*PROBLEM TO WORK ON*:
Retype the lines of the material below, starting at the line that contains "Image resolution: width=1451" and ending at the line that contains "point(334,305)".

___ PROVIDED RECORDS

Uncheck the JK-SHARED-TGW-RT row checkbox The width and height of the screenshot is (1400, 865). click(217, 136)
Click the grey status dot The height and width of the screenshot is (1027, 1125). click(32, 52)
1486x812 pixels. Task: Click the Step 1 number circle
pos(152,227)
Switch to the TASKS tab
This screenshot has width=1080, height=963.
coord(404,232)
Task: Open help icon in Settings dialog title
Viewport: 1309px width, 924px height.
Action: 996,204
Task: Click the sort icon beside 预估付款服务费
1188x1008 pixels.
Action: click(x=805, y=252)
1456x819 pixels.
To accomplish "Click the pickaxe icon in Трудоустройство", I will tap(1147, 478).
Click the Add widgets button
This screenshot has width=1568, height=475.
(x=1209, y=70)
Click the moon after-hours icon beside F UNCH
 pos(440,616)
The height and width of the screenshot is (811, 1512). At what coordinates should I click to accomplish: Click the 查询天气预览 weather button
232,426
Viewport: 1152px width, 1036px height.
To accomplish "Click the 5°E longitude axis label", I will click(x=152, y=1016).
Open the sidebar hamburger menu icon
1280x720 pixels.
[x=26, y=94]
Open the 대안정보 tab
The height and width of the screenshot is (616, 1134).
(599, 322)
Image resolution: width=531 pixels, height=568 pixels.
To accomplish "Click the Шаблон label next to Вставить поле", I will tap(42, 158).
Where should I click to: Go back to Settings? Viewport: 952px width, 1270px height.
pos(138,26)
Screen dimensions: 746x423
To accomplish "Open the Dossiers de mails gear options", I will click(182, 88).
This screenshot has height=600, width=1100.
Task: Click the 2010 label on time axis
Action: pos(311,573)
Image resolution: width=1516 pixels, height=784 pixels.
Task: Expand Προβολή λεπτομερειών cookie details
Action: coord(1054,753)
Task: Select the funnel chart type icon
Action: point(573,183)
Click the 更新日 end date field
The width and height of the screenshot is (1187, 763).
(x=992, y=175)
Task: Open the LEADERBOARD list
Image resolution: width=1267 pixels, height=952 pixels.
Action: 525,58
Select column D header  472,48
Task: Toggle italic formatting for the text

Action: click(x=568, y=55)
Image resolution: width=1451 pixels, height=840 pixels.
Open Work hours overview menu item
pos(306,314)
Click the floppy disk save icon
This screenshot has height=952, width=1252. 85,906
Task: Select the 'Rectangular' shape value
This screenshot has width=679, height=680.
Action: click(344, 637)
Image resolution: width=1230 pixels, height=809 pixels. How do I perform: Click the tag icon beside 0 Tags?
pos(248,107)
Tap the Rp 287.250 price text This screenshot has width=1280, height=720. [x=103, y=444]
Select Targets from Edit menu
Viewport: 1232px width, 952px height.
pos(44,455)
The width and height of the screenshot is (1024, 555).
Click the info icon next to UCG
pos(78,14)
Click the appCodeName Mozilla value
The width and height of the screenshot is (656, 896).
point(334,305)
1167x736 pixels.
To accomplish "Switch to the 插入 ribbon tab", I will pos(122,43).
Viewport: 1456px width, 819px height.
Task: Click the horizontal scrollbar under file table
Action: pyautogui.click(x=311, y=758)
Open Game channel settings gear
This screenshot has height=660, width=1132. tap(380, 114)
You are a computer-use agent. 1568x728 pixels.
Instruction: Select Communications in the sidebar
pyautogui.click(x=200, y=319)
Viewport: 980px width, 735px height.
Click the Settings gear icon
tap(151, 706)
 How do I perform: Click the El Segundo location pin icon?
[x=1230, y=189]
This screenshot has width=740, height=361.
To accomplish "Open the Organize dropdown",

______

*OUTPUT FOR THIS EXERCISE*:
Image resolution: width=1451 pixels, height=840 pixels.
Open Work hours overview menu item
pos(306,314)
Click the floppy disk save icon
This screenshot has height=952, width=1252. 85,906
Task: Select the 'Rectangular' shape value
This screenshot has width=679, height=680.
Action: click(344, 637)
Image resolution: width=1230 pixels, height=809 pixels. How do I perform: Click the tag icon beside 0 Tags?
pos(248,107)
Tap the Rp 287.250 price text This screenshot has width=1280, height=720. [x=103, y=444]
Select Targets from Edit menu
Viewport: 1232px width, 952px height.
pos(44,455)
The width and height of the screenshot is (1024, 555).
Click the info icon next to UCG
pos(78,14)
Click the appCodeName Mozilla value
The width and height of the screenshot is (656, 896).
point(334,305)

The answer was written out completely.